Around 12:30 a.m. on April 4, 2006 a silver 2002 Saturn with New Jersey plates crashed through the wrought-iron gate on the north side of Gramercy Park. Gramercy Park is a locked part in the heart of New York City: only certain people have keys. It is fancy, beautiful and closed. The driver did $60,000 worth of damage, taking out a new fiberglass planter and damaging the park gate. The Park is located at the south end of Lexington Avenue, at 21st Street, where Lexington abruptly goes from concrete to green, surprising more than just this New Jersey driver. In fact, the security guard at the Gramercy Park Hotel said he saw the whole thing. “It happens all the time,” he said, speaking on the condition of anonymity. “The car didn’t stop, backed up and headed the wrong way down 21st Street, which is a one way street, before making a U-turn and leaving.”
Personally, I hope for the surprise of liberation more frequently than it appears, but I’ll take what I can get. I take the middle ground on whether the pavement suddenly ended or the park suddenly began. I am one of many who hope we can have it both ways. As I strolled past Gramercy Park the Sunday morning of this particular gatecrashing, I realized that the gate was not only damaged but also open. I could go into the park. I would not have to view the perfectly planted red tulips through the bars, but up-close-and-personal. I would not have to manage both the green of the park and the green of my envy of those who hold the keys to the usually private green-space. The park is only accessible to residents of the Gramercy Neighborhood Associates and to people who stay overnight in one of the surrounding boutique hotels. The Hoi Polloi do not get keys.
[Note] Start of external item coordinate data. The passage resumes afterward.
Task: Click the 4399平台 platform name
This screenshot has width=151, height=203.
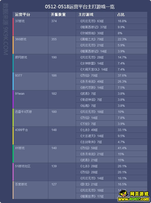Action: [x=21, y=130]
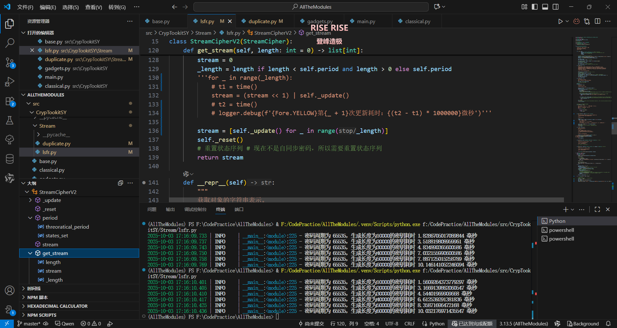617x328 pixels.
Task: Maximize the terminal panel size
Action: [x=597, y=209]

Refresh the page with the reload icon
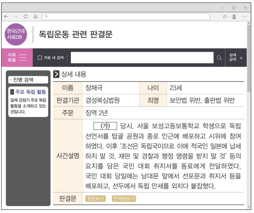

There are only three days in the year that the park is open to the public: Christmas, Yom Kippur and “Gramercy Park Day.” I guess Silver Saturn from Jersey couldn’t wait. Gramercy Park Day is scheduled for May 31 this year, from 9:30 – 1:30, although I read on the many websites that last year it either did not open at all or that the day it was supposed to open to the public was a matter of some confusion. Likewise the last few years many complained that it did not open on Christmas or the Day of Atonement either. You would think that the key holders would want a day of atonement themselves just for locking away a park in a city with a dearth of green.
So, last Sunday, with a brain full of glasses and gates and disputes between the concrete and the green, and who would have sway and who would not, I happened upon the open gate. I began to laugh: It was the second Sunday after Easter. I all but jumped over the broken gate and got into the park, feeling guilty and worried that a cop was going to stop me any second. “What are you doing here?” the cop would say. I would answer something snippy, like in the Easter story, “where have they taken the body, you know the body of the man who crashed the gate.” The cop would not be kind: he would say that I was not allowed in here except on the three days mentioned. I would take the opportunity of dawn and quarrel with him. I would say that the last year the legitimate opening failed. Plus, what is a legitimate opening? The cop would remember that he enjoyed a good argument. We would give that half smile to each other that permits officials and unofficials to chat. We would have a game, the kind that becomes urban legend. No cop ever came. I just walked around the park’s circled, graveled, well-combed walkway the first time with a well-defended trepidation. Then I walked a second time and a third, practically breaking into a dance. No one was there. No cop, no Savior, no gamed conversation, just me. The tulips were there. The expensive blue flowers whose name I don’t know were there. The raked gravel marked the paths in the way that speaks of money. I had a chance to think of more than the usual.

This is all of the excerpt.